SILVER SPRING – It’s been two years since President Donald Trump issued an executive order to greatly reduce the number of refugees from certain countries who are allowed to enter the United States.
Known as the Muslim Ban, it has been altered several times by both the Trump Administration and the courts, but largely remains in effect for citizens of Iran, Syria, Yemen, Libya, North Korea, Somalia and Venezuela.
Prior to the ban, about 40,000 Iranians annually received visas to enter the United States. Now, the number is closer to 10,000, said Ryan Costello, policy director at the National Iranian American Council (NIAC), which is headquartered in Washington, D.C.
About 15,000 Syrians received visas annually prior to the ban. That number “is in the dozens now. It’s almost stopped completely,” said Melanie Nezer, senior vice president for public affairs at HIAS, which is headquartered in Silver Spring.
“We’ve completely withdrawn from the global solution” of aiding those seeking to flee their home countries, she said.
“The Muslim Ban was just the start of the administration really rolling back” entry to those seeking asylum, she said. Trump’s call for a wall between Mexico and the United States “is all part of the same strategy.”
Jessica Breitschwerdt Monfareds lives in Germantown, although her husband of almost one year has never been in the United States. The Iranian native currently lives in Spain, awaiting approval for a visa.
Monfared was teaching English as a Second Language when she was approached by three of her students. “I guess they kind of liked me,” she said of her now parent-in-laws and sister-in-law.
Before long she was “corresponding and Skyping” with their relative as he worked on his PhD in Spain.

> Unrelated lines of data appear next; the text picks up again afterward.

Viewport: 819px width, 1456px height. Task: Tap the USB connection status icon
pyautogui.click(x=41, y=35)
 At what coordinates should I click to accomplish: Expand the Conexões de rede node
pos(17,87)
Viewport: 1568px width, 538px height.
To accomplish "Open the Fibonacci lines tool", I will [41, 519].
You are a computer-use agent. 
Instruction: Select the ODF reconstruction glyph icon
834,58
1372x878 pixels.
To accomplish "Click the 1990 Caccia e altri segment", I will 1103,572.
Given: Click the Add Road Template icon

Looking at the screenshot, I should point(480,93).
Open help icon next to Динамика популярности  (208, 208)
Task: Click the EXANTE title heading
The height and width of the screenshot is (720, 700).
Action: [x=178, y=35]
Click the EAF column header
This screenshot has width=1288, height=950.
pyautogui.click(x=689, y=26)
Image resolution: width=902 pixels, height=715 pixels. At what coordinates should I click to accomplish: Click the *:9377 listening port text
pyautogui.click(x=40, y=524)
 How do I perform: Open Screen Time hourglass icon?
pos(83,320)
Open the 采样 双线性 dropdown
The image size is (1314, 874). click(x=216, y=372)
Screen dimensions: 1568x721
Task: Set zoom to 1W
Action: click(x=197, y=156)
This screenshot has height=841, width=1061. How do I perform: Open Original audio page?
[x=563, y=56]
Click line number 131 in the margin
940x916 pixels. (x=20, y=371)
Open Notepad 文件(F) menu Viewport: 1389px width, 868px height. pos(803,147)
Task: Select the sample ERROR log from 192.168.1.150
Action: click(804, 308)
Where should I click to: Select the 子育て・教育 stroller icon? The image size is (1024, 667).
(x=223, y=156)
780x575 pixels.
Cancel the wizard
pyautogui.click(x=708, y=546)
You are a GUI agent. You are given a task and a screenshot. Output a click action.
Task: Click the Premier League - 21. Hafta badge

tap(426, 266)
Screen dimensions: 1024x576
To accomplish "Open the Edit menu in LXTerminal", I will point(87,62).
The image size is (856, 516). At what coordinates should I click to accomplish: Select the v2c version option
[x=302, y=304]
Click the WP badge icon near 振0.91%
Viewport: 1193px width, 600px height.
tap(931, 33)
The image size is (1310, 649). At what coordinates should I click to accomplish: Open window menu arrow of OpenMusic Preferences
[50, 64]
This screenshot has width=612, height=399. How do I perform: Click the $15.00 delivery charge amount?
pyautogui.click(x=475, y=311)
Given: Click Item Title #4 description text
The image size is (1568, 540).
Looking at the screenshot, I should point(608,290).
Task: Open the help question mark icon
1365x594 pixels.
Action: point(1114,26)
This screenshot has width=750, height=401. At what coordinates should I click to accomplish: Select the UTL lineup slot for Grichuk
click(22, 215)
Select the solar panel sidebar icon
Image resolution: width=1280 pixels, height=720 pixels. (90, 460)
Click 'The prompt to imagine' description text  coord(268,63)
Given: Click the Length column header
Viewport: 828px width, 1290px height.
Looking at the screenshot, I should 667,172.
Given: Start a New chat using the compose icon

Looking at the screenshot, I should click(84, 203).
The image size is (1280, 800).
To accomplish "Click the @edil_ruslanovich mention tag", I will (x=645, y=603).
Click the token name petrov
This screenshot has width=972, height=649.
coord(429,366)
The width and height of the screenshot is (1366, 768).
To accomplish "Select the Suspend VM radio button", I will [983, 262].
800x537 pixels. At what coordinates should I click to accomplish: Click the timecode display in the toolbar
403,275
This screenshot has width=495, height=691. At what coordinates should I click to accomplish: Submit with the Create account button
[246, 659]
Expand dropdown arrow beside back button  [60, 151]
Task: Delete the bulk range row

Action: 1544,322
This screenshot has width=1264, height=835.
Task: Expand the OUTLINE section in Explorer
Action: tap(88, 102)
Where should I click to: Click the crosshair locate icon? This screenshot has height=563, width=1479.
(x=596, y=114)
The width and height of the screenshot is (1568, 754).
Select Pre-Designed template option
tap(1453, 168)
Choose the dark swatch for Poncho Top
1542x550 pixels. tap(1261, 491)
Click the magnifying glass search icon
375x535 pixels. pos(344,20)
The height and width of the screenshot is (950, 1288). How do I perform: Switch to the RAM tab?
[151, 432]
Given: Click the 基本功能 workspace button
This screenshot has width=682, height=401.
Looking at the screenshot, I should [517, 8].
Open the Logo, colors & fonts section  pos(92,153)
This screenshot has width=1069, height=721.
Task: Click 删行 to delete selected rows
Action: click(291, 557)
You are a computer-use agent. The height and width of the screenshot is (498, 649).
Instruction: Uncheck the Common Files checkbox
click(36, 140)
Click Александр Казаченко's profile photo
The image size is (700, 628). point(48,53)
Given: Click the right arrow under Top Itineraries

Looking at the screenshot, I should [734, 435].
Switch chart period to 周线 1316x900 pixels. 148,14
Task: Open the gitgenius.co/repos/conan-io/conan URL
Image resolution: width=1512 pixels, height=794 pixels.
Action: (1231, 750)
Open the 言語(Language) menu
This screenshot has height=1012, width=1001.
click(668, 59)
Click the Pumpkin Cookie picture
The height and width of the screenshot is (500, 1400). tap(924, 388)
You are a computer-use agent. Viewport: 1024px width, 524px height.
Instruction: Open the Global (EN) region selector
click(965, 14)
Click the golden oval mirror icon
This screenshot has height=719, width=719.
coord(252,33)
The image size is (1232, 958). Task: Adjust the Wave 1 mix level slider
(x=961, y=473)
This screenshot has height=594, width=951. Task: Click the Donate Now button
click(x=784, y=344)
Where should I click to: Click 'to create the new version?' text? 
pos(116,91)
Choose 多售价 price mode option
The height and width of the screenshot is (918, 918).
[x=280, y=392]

They fell in love, and the couple ended up traveling to Copenhagen to marry, since its residency requirements for marriage weren’t as lengthy as those of other countries, Monfared explained. Her husband, Pouya Monfared, then applied for a CR-1 Visa, which is available to someone married to an American citizen.
They still are awaiting his interview date.
To be granted a visa, applicants must show proof they are not security risks. Their information is reviewed, including social media postings, work and medical history and residences.
Monfared, a high school teacher, visits her husband as often as possible. “Whenever I get a break, I fly over to Spain for a week,” she said. She has done that six times in the past year.
“If we are lucky,” the couple will be able to live together in America beginning in 2020, she said.
But she hopes it will be sooner. “I turned 34. He’s a little older. We want to start having children.”
Another woman, who asked that her name not be used for fear of retribution by those in her native Iran, said she and her husband cannot return to Iran because they are no longer Muslims.
That decision means that none of their five-and-half-year-old son’s grandparents can watch him grow up. They have all applied for tourist visas to no avail.
The family lives in Potomac. She is a teacher in the Alexandria, Virginia,. school system, and he is a facilities director at a church in the same town. They both have work permits allowing them to remain in this country.

It’s particularly hard, the woman said, because her mother is suffering from breast cancer, and her in-laws, whose three sons all live in the United States, are elderly.
They recently were able to see her in-laws by entering a library that sits on the border of the United States and Canada. They spent from 10 a.m. until 4 p.m. of each day for three days catching up.
“It was better than nothing,” she said. “I think it is not fair that we can’t see our family. We feel it is racist,” she said of the travel ban.
The ban has had “a huge impact,” and sends the message that everyone from these countries are potential terrorists, NIAC’s Costello said.
Students who considered studying the United States are instead learning in Europe for the reassurance that they can visit family whenever they choose, he said. Relatives are celebrating weddings and births without being able to share their joy with close family members, he noted.
Leila Sasantour celebrated the birth of her child without her parents. Both she and her husband were born in Iran.
She had applied for a green card for her parents back in 2015, and things seemed to be moving ahead until Trump issued the travel ban.
“They have never seen my baby,” she said. “All of a sudden, everything was ruined.”
Her parents spent “a lot of money” applying for permission to come to America, including taking numerous medical tests, she said.
Sasantour had plans of attending pharmacy school while her parents watched her now 15-month-old child. Since learning her plans would not materialize, the Bethesda resident slowed her education, finally graduating last summer.
U.S. Sen. Chris Van Hollen (D-Md.) said he is aware of these issues and is working to bring more transparency to the waiver process, which he called “a sham.” The number of people granted permission to enter the United States has dropped to “a trickle,” he said.